万益资讯网

二战末期日本人口仅七千万,为何却提出让一亿人誓死抗战的玉碎计划呢? 1944年秋

二战末期日本人口仅七千万,为何却提出让一亿人誓死抗战的玉碎计划呢?
1944年秋,日本总务省统计局悄悄发布了一份内部数据:本土人口七千三百多万,加上台湾、朝鲜、南洋诸岛与满洲的“外地人”,总数字勉强冲上九千六百余万。数字一出,军部高层如释重负——“一亿”的门槛终于可以在宣传口号里大声喊出来。几周后,东京街头响起新的标语:“一亿总特攻,生人必死!”
倘若仅从人口学出发,这句口号显然自相矛盾:日本列岛怎么也凑不齐一亿。然而在当时的军国官僚眼中,台湾的农夫、朝鲜的矿工,甚至远在婆罗洲的苦力,都被划进了“皇民”这一大帐。只要肯赴死,就能在统计表里占一格。殖民地的真实态度并不重要,重要的是让国内大众相信自己并不孤单——背后有“百万南方同胞”“千万满洲健儿”。

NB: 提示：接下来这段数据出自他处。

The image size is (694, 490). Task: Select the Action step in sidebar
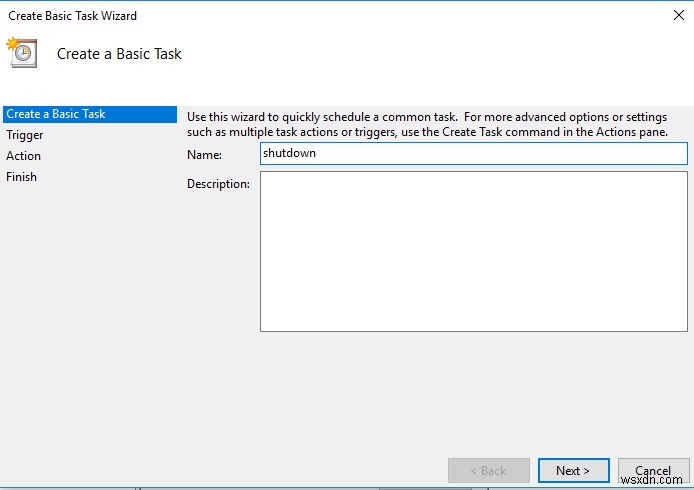tap(24, 156)
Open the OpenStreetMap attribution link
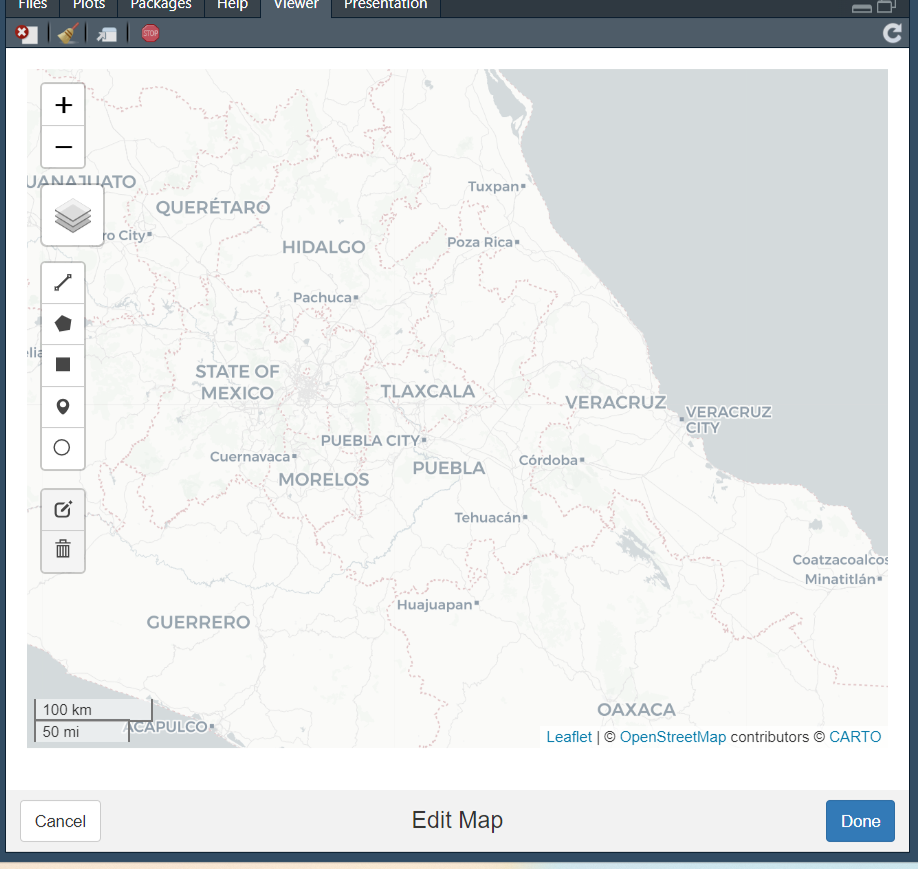Viewport: 918px width, 869px height. (x=672, y=737)
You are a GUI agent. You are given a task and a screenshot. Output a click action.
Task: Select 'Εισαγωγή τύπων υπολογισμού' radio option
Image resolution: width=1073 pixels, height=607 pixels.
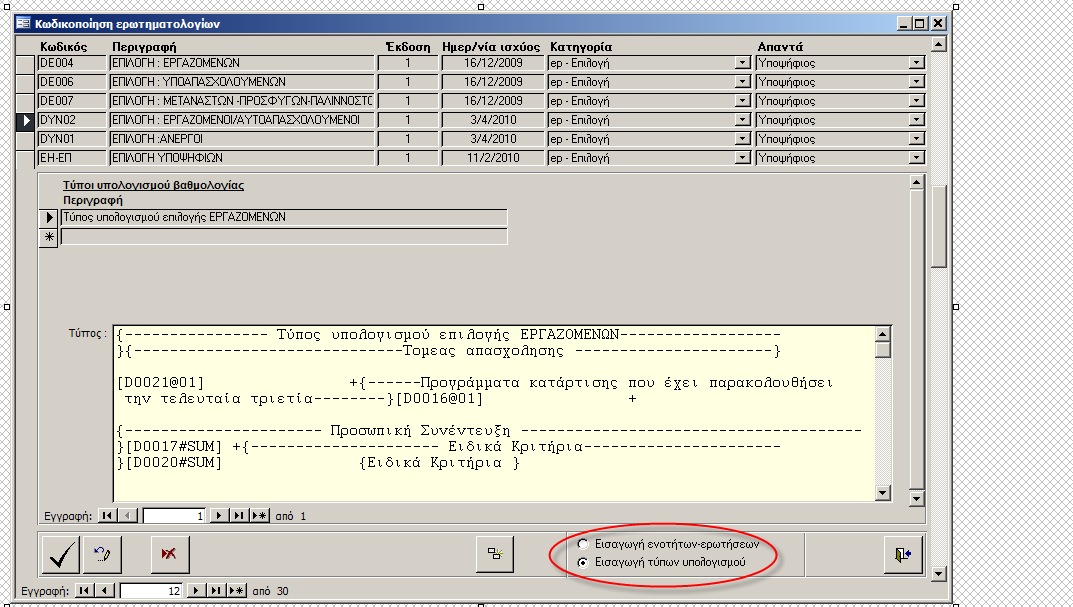[583, 563]
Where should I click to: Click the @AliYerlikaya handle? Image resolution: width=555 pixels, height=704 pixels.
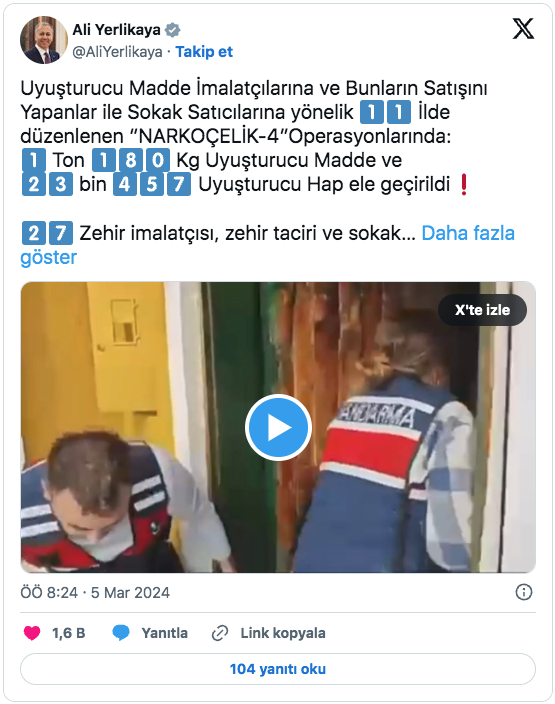pyautogui.click(x=118, y=52)
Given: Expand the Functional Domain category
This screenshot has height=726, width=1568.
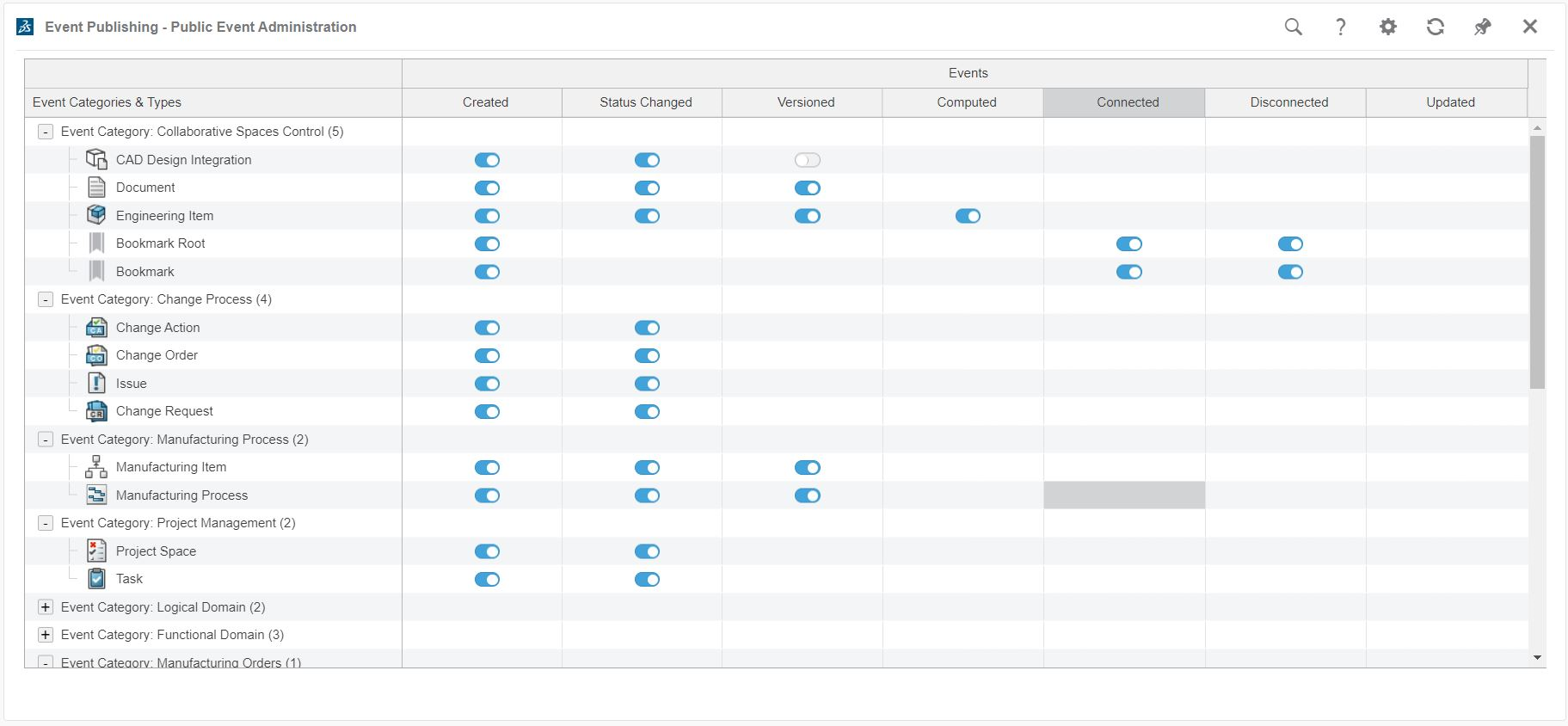Looking at the screenshot, I should (46, 635).
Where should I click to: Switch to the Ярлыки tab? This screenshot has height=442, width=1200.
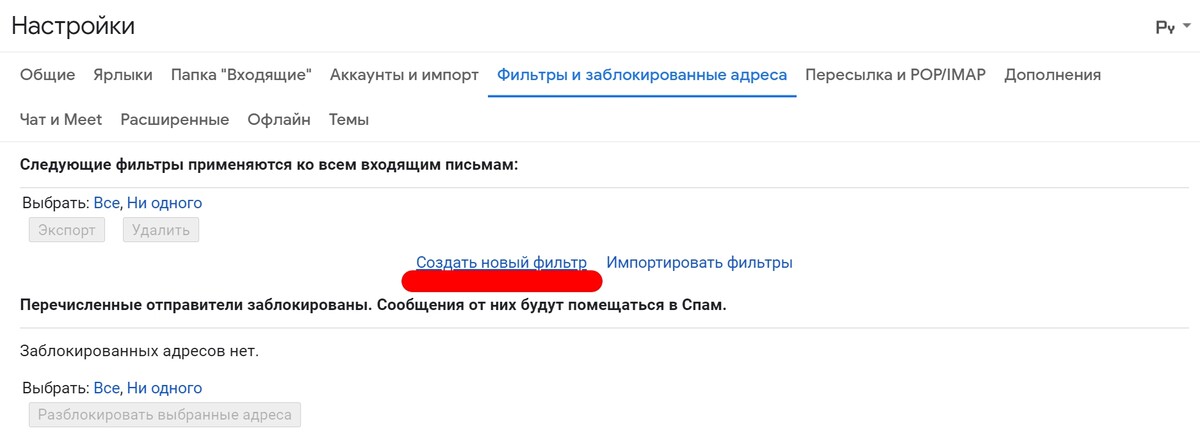coord(123,75)
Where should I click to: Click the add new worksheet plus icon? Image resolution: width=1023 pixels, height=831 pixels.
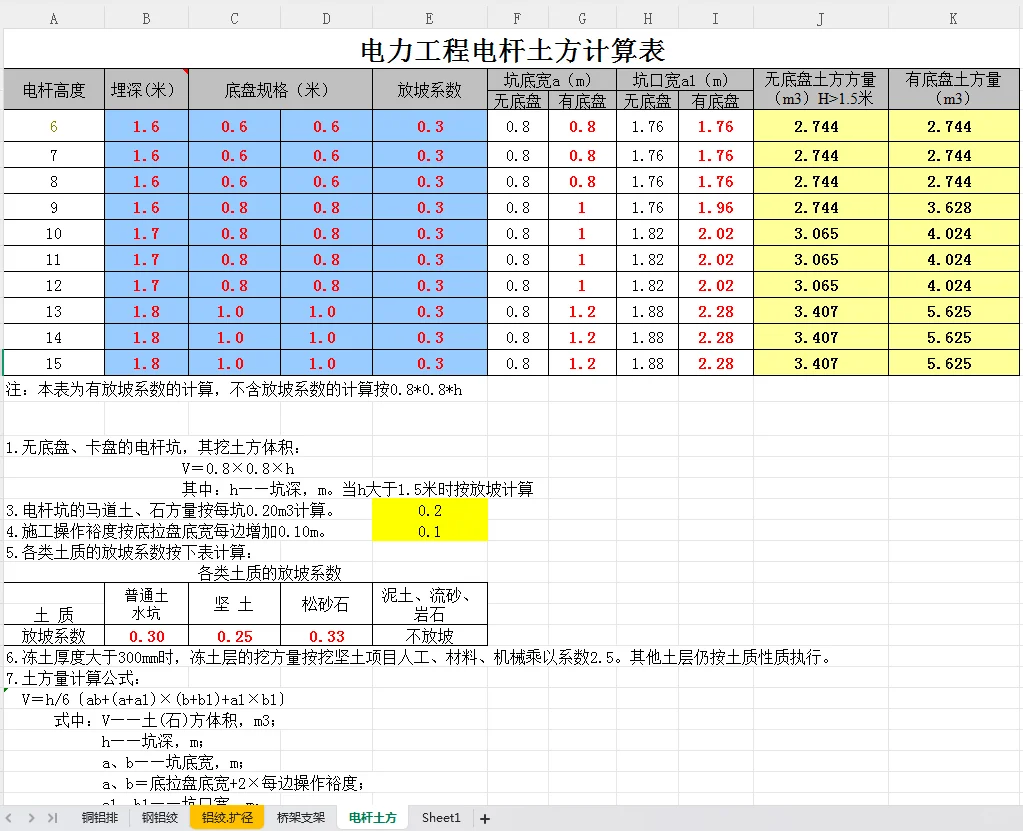[x=484, y=818]
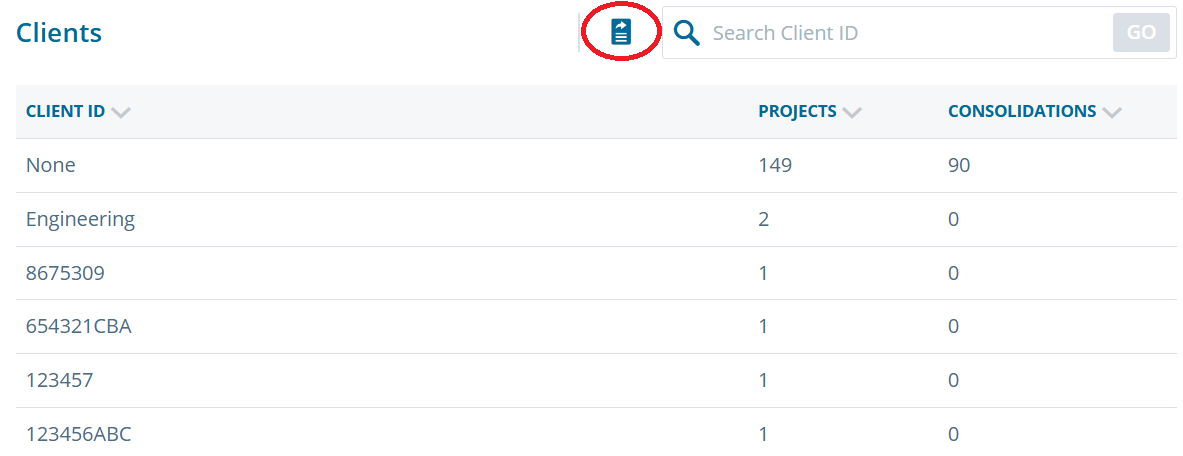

“就算只剩竹枪,也得把美国鬼子赶进海里!”参谋本部的演讲稿如此疾呼。大礼堂里,一名青年学生回过头,小声对同桌嘀咕:“连竹子都不够分,凭什么跟航母硬拼?”同桌吓得做噤声手势,“别乱说,小心被特高课盯上。”短短两句悄声对话,泄露了民间并不盲从的裂纹。
军令却像滚雷般传到每一个角落。自卫队、学徒兵、妇女会,乃至小学生,都被要求学习“刺杀美国兵”的要领;《国民皆兵读本》一纸难求。东京近郊的农家在夜色里排队领取竹枪,用麻绳将刀片绑在前端,练习的口号只有一句:“玉碎不如瓦全。”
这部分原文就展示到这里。